The model outlined in this card provides embedding representations of text. It powers the Embed and Similarity endpoints.

Model architecture: Masked Language Model
Model release date: April 2021
Model version: 0.1
Model sizes: Shrimp, Otter
Model Card Author(s): Cohere Safety Team & Responsibility Council

Training Dataset: coheretext-unfiltered dataset

View the API documentation.

Performance#

Performance has been evaluated on the SentEval research benchmark. We report the average performance metric across the Similarity, Probing, and Downstream Tasks categories.

ModelSimilarity TasksDownstream TasksProbing Tasks
Shrimp0.820.810.71
Otter0.820.820.67

Model performance is only currently reported on English benchmarks. Multilingual benchmarks will be reported in the future.

Intended Use Case#

Embeddings may be used for purposes such as estimating semantic similarity between two sentences, choosing a sentence which is most likely to follow another sentence, sentiment analysis, topic extraction, categorizing user feedback or flagging messages.

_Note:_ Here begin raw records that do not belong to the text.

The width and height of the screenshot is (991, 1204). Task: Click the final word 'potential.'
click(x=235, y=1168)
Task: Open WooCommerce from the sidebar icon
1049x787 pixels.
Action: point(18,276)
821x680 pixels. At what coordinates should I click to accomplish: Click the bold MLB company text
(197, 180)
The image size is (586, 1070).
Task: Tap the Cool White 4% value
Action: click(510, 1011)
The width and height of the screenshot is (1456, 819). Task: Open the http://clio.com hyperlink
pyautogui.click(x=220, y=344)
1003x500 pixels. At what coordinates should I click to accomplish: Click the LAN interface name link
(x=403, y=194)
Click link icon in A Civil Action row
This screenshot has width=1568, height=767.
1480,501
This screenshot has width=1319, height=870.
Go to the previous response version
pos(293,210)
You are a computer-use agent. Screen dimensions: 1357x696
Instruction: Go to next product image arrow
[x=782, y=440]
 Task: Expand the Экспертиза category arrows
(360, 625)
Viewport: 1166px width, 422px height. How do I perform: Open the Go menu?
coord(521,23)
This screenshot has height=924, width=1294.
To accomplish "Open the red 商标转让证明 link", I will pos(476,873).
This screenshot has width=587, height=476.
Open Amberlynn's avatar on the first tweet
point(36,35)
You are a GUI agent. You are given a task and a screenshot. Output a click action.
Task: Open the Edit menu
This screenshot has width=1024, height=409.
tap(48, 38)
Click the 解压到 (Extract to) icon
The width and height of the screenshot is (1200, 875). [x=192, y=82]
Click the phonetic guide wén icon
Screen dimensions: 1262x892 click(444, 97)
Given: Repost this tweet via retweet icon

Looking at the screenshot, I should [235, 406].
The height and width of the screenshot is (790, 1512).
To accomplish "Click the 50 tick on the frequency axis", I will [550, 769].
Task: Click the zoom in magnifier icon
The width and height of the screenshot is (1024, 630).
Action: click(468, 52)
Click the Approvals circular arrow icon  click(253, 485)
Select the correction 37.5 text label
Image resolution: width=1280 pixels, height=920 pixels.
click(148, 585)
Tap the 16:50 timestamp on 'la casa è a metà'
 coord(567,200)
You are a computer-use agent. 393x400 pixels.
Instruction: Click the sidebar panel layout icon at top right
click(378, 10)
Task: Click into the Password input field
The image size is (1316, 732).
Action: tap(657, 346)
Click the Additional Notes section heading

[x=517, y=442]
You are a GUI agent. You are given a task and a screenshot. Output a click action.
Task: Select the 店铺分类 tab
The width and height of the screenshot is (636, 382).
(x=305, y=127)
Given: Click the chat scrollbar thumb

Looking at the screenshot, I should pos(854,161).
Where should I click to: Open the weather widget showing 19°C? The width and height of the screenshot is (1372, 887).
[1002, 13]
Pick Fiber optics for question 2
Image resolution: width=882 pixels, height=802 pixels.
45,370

Performance of embeddings will vary across use cases depending on the language, dialect, subject matter, and other qualities of the represented text.

Example usage of Similarity

Example: Embeddings are used in the Similarity function to determine that “Hello! How are you?” is more similar to “Hey, how’s it going?” than it is to “Goodbye!”.

Usage Notes#

Always refer to the Usage Guidelines for guidance on using the Cohere API responsibly. Additionally, please consult the following model-specific usage notes:

Model Bias#

There is extensive research into the social biases learned by word embeddings (Bolukbasi et al., 2016; Manzini et al., 2019) and contextual word embeddings (Kurita et al., 2019; Zhao et al., 2019). The use of Representation embeddings may reinforce or multiply social biases. We recommend that developers using the Representation model take model bias into account and design applications carefully to avoid the following:

  • Inaccurate and biased text classification systems: Embeddings may inadvertently capture inaccurate associations between groups of people, and using them to classify or infer attributes about people may result in inaccurate labels about individuals based on mischaracterizations of the groups they belong to.
  • Reinforcing historical social biases: Embeddings capture problematic associations and stereotypes prominent on the internet and society at large. They should not be used to make decisions about individuals or the groups they belong to. For example, it is dangerous to use embeddings and Similarity outputs in CV ranking systems due to known biases in the representations (Kurita et al., 2019).

Technical Notes#

  • English only: The model provides meaningful representations for English text only.
  • Distributional shift: Embeddings capture the state of the training data at the time it was scraped. Downstream classifiers will need to be validated or retrained upon release of new embeddings to ensure that they are still serving their intended purpose.
  • Longer texts: Sentence embeddings are the average of contextualized word embeddings, and the embeddings of longer sentences may not capture the meaning accurately across the entire sequence length.
  • Varying text length: Similarity performance may vary when using Targets spanning a wide range of lengths.

Potential for Misuse#

Guided by the NAACL Ethics Review Questions, we describe the potential for misuse of the Representation model. By documenting adverse use cases, we aim to keep our team accountable for addressing them. It is our goal to prevent adversarial actors from leveraging the model to the following malicious ends.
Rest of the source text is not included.